▸ To do: Every line from the one with "The height and" to the end of the listing, and nothing else, is to be printed exactly; please leave the pictures out.

▸ Extracted data:
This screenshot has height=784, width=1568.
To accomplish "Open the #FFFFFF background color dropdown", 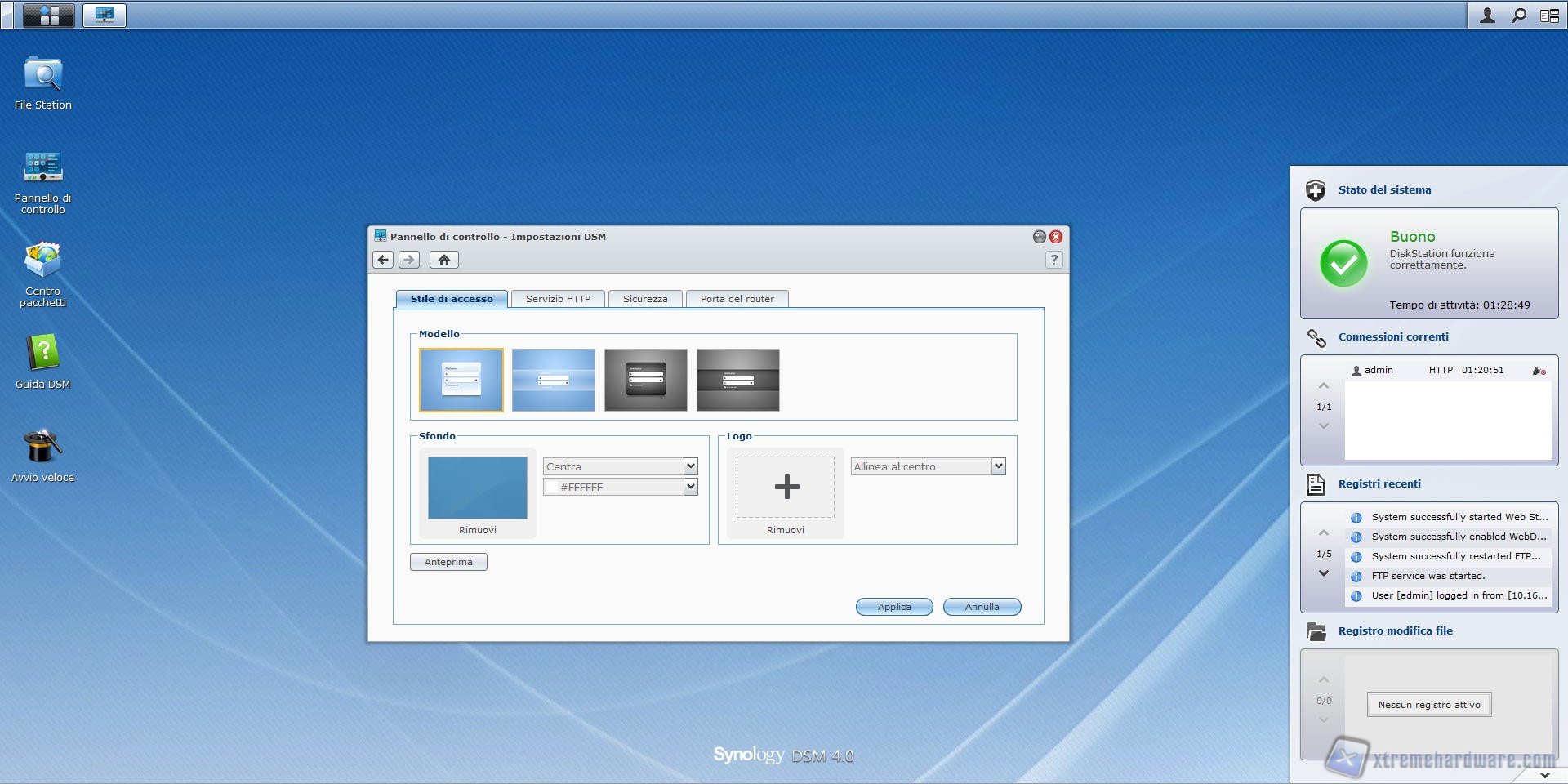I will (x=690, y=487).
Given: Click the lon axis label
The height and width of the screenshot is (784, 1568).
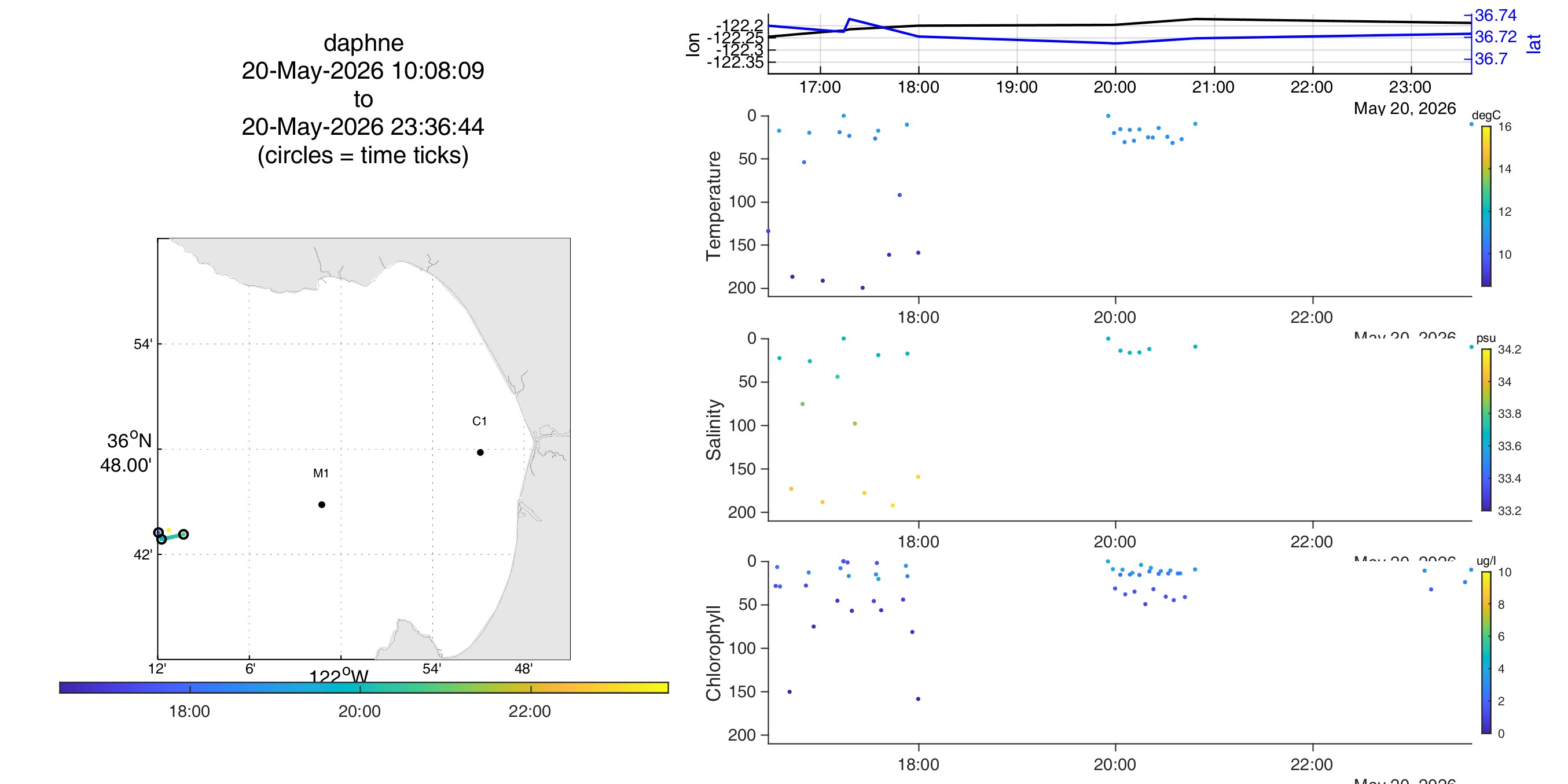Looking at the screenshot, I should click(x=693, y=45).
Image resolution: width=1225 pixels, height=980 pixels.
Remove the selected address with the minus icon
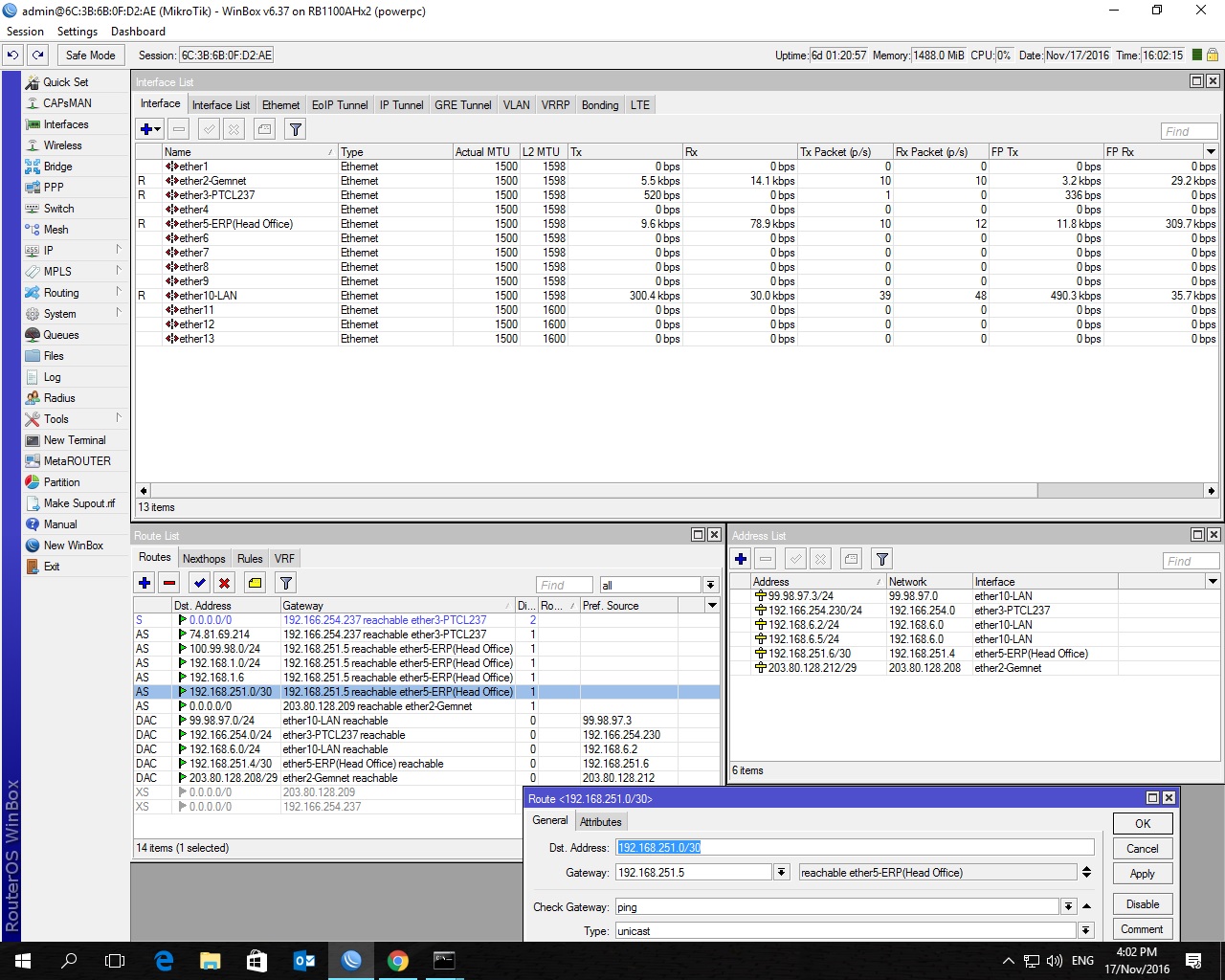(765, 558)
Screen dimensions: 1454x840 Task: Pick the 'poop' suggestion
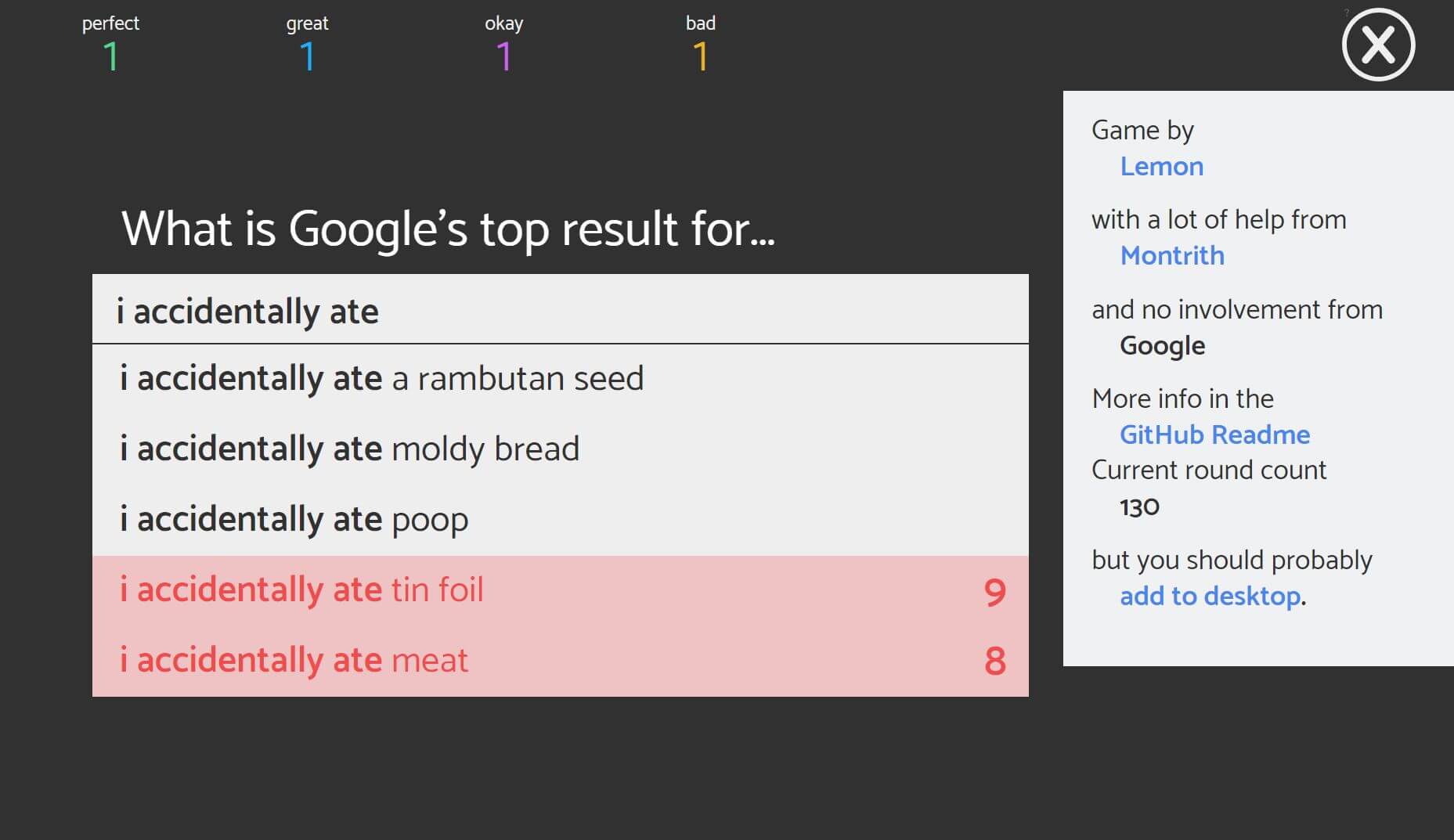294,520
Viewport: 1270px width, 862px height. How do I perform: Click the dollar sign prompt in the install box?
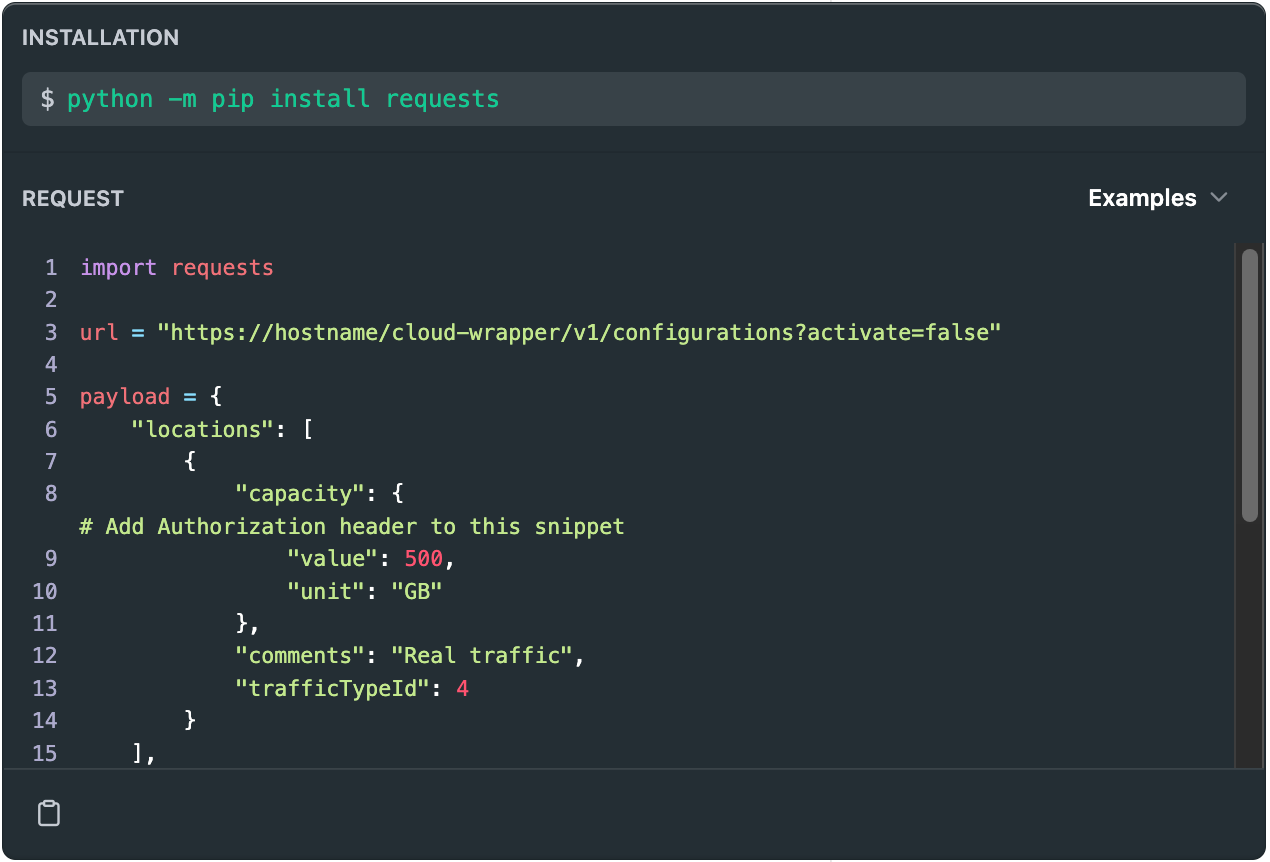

▸ Response for this exercise:
The height and width of the screenshot is (784, 1568).
Looking at the screenshot, I should click(x=693, y=45).
Image resolution: width=1225 pixels, height=980 pixels.
Remove the selected address with the minus icon
(765, 558)
Screen dimensions: 1454x840 Task: Pick the 'poop' suggestion
294,520
Viewport: 1270px width, 862px height. How do I perform: Click the dollar sign prompt in the install box?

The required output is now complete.